The Government talks about rising wages, but it turns a wilfully blind eye and ignores the 46 percent of working New Zealanders who did not get a pay rise last year. It had nothing to say about it because it does not care and it does not understand it. It does not understand the modern workplace and the modern labour market. That is this Government. Put aside the 46 percent who cannot get a pay rise—what about the others? What about the rest of the workforce who have added to the productivity gains of this country? There has been a 50 percent improvement in productivity in the last 20 years and yet wages have not kept pace. If the average wage had kept pace with productivity improvements, the average wage today would be between $7 and $8 an hour better than it is now. But that Government does not care. It does not care that 40 percent of children living in households that are below the poverty line have working parents. They live in households that have working parents. That is how bad it is. Working parents are going out there, doing two, three, four, and sometimes five jobs, and still cannot make ends meet. That is how bad wages are in this country for far too many people and it is time it changed, so we will lift the minimum wage.

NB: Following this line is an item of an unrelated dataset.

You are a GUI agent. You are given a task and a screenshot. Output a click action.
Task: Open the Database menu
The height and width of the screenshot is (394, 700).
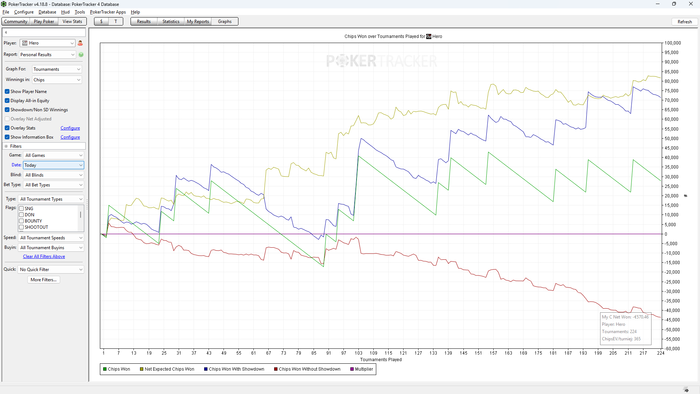47,12
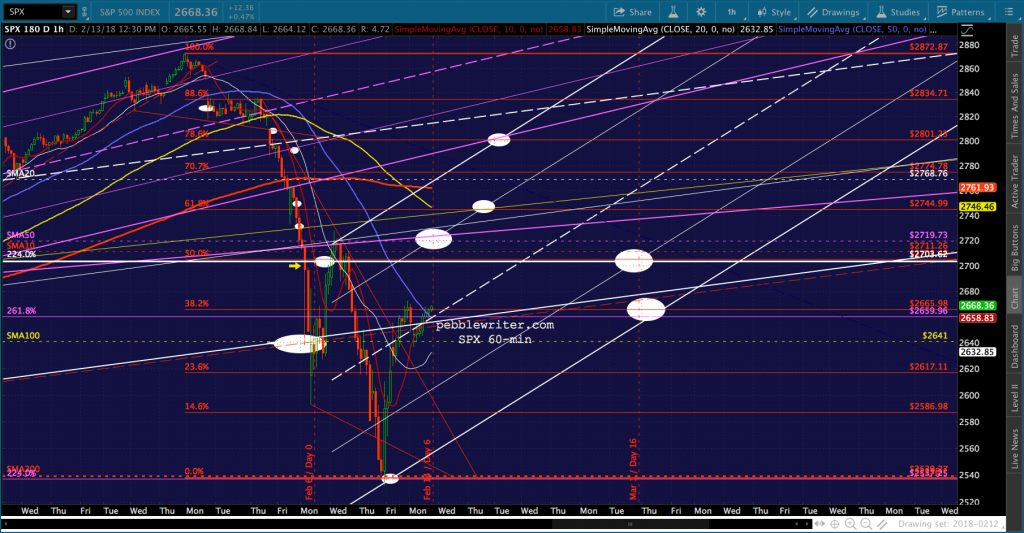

We will do away with the retrograde laws that this Government passed that prevent people from negotiating pay rises through collective bargaining or other means, and we will get rid of the laws that treat people shabbily and appallingly—the 90-day law is just one of them. We will get rid of those laws. Then we will have a conversation. We will have a conversation with all those in the labour market—working people, wage and salary earners, the so-called dependent contractors, the people who are employed by labour hire agencies. We will talk to their employers and we will ask them why they cannot get a pay rise, why they are being treated unfairly, why they are being sent down the road and kicked out of a job with no notice and no compensation—why is that happening? We will get that information, we will hear from the people who matter and the people who care, and we will make changes that reflect a modern 21st century labour market, not the 19th century version that National believes in, and not the antediluvian policies that National will visit on this country, because people want better.
People expect fairness and they no longer look to National for fairness. They look to National for graft and unfairness and for looking after its big mates, but working people do not look to National for fairness any more. They look to Labour. The 50 New World workers in Hāwera who have lost their jobs today will not look to Chester Borrows for help; they will be looking at Hamish McDouall and Andrew Little for help, because that is where it is going to come from. The 250 skilled engineering workers who lost their jobs in New Plymouth this year are not looking to Jonathan Young or National to help; they are looking to Labour for help, because that is where they will get it. They know that the people in Labour understand working people, and they understand the labour market. We understand what is going on and we will make it better. People will know that under Labour they will have a better chance of getting a fair share. Not when Tau Henare is in the House—no, no, no—that is long gone. They will look to a Labour Government because that is the way you get a fair share in this country.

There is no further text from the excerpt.